Он приобрел золотое дно: известь оказалась высшего сорта. Калман нанял мастера и рабочих, и те построили печь для обжига. Кипелку телегами перевозили в Ямполь. Печь горела круглые сутки, из нее валил дым, то желтый, как сера, то красноватый, подсвеченный пламенем. Он напоминал Калману о Содоме и Гоморре. Евреи говорили, что, если печь будет топиться семь лет подряд, в ней зародится саламандра. Крестьяне роптали, что еврей заражает польскую землю, отравляет воздух, но никто и не думал их слушать. После восстания Польша будто очнулась от сна. Повсюду возникали фабрики и шахты по добыче угля и металла. Строили железные дороги, рубили лес. На российские ярмарки хлынули польские изделия: мануфактура и кожа, щетки и сита, стеклянная посуда, галантерея, обувь и меховая одежда. Евреи получили право жить где угодно, и сразу начали бурно расти города.
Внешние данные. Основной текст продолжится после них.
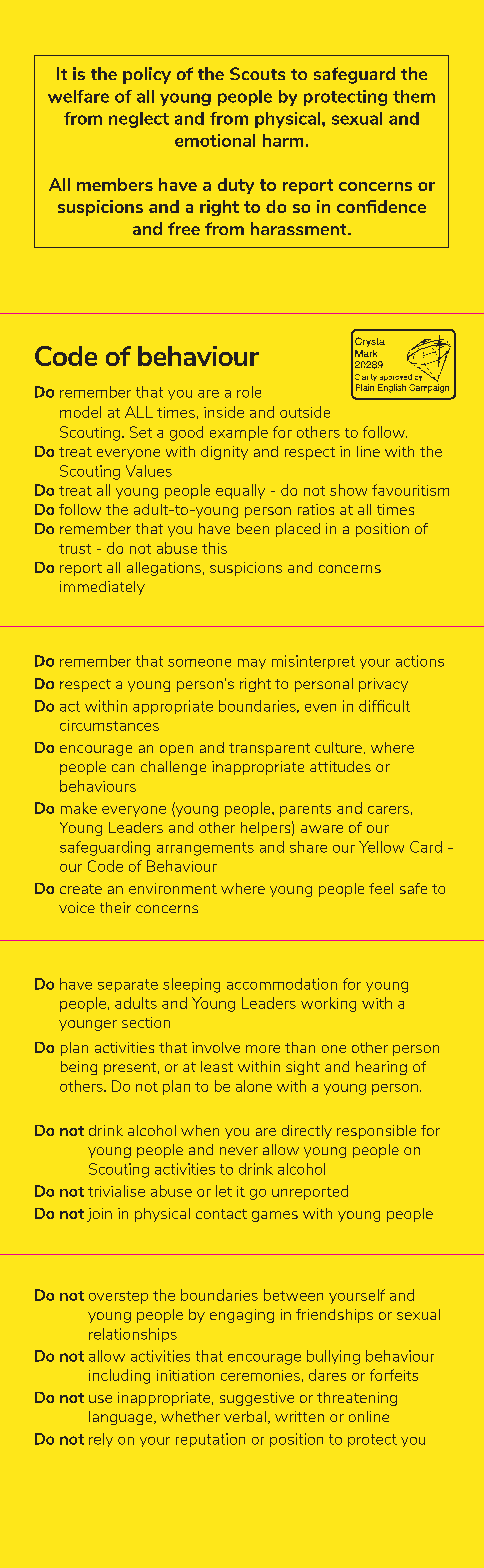  Describe the element at coordinates (269, 749) in the document. I see `transparent` at that location.
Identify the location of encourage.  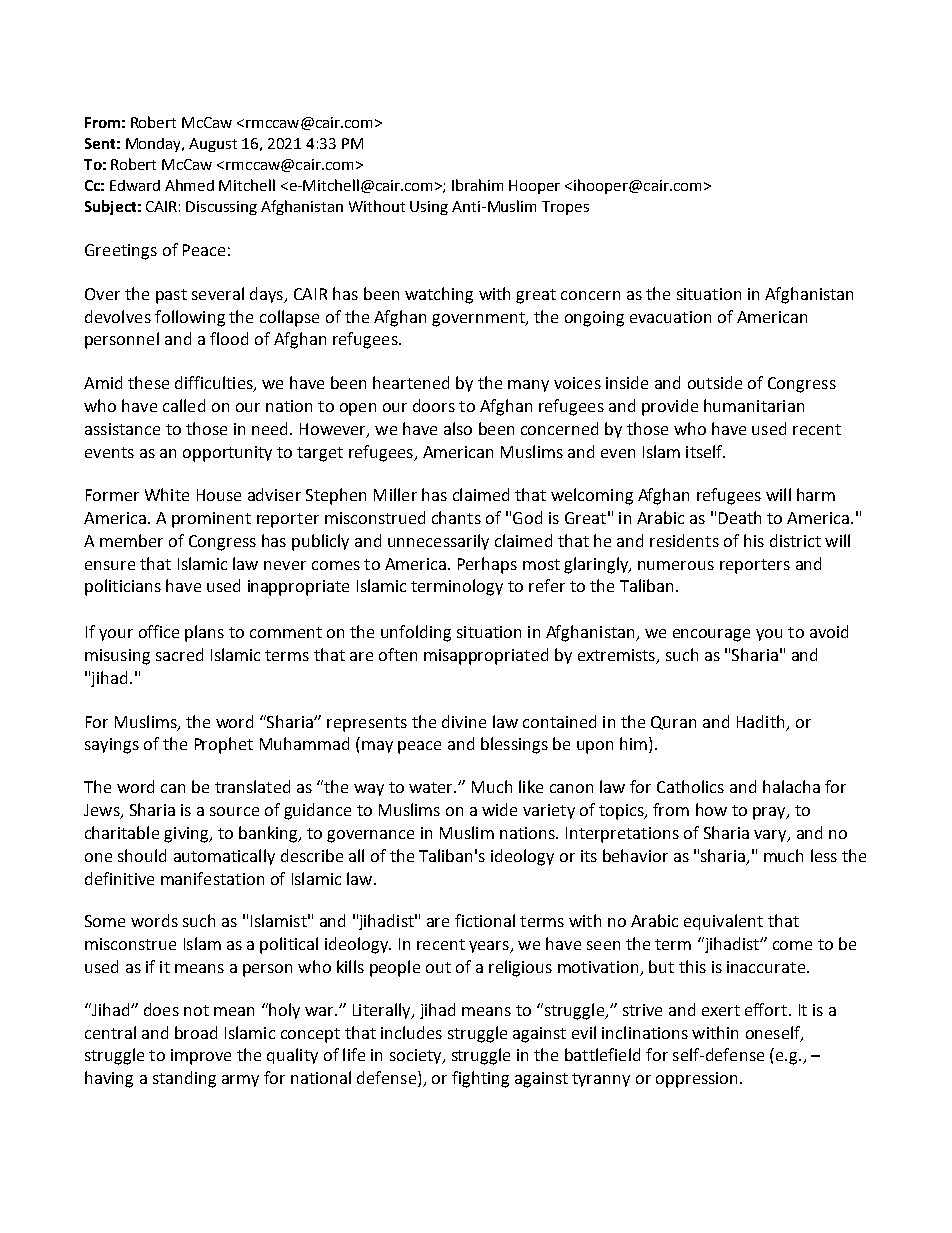
(711, 635).
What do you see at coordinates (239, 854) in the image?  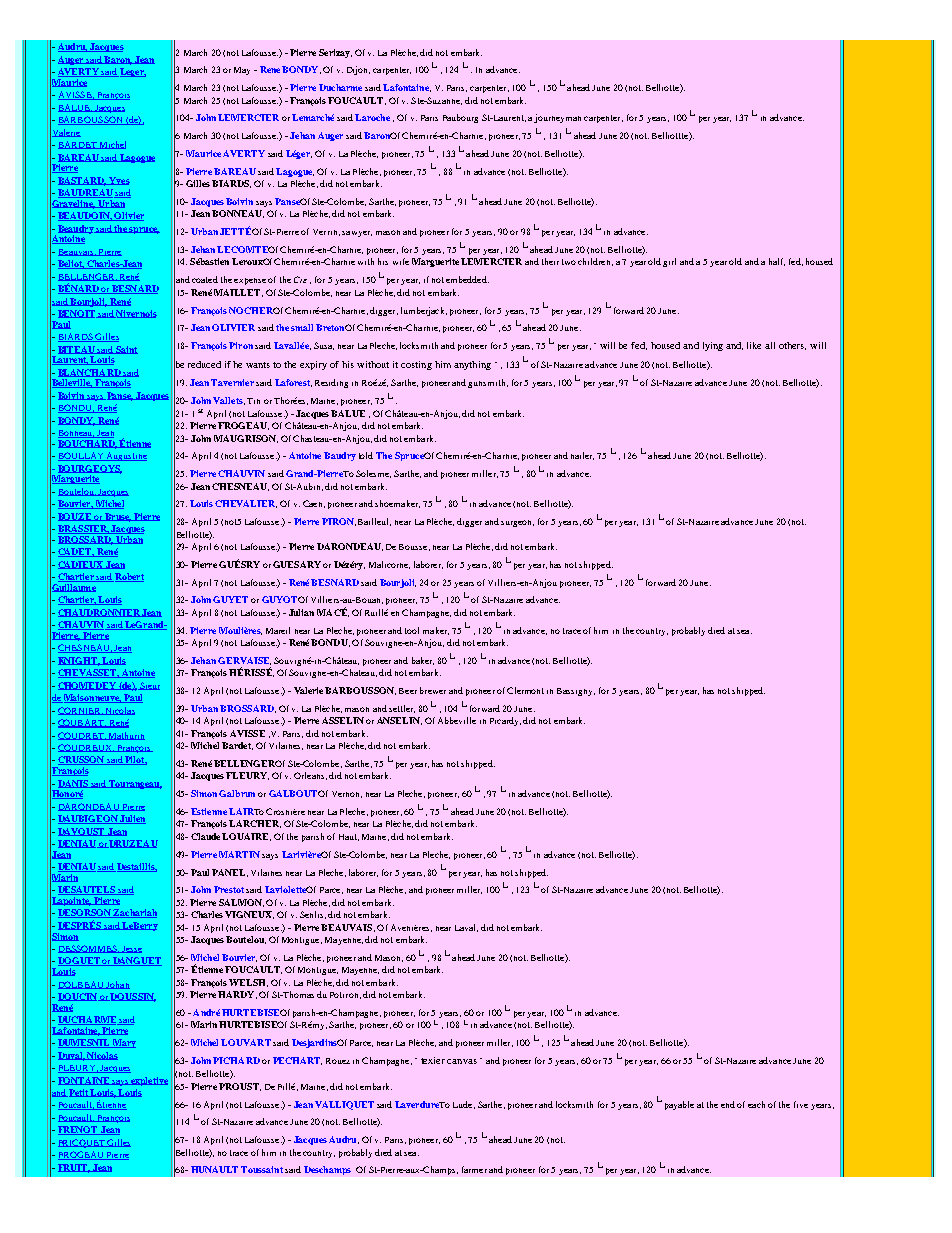 I see `MARTIN` at bounding box center [239, 854].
Калману везло. Говорили, что не иначе как его благословил какой-нибудь праведник. Строили очень много, и известь приносила огромный доход. Калман купил телеги и тяжеловозов, установил кузницу. Теперь на него работали десятки евреев и поляков. Этого оказалось мало, но русское правительство как раз начало строить железнодорожную ветку, которая должна была пройти возле Ямполя. Концессию получил варшавский магнат, выкрест Валленберг. Кладут рельсы — нужны шпалы. Калман распорядился написать письмо, что он может поставлять их дешевле, чем кто-либо другой. Пришел ответ, что Калману нужно приехать в Варшаву. Не откладывая дела в долгий ящик, он причесал бороду, надел субботний кафтан, начистил сапоги и сел в бричку. Гец примостился на облучке. Зелда с четырьмя дочерьми вышла проститься с мужем.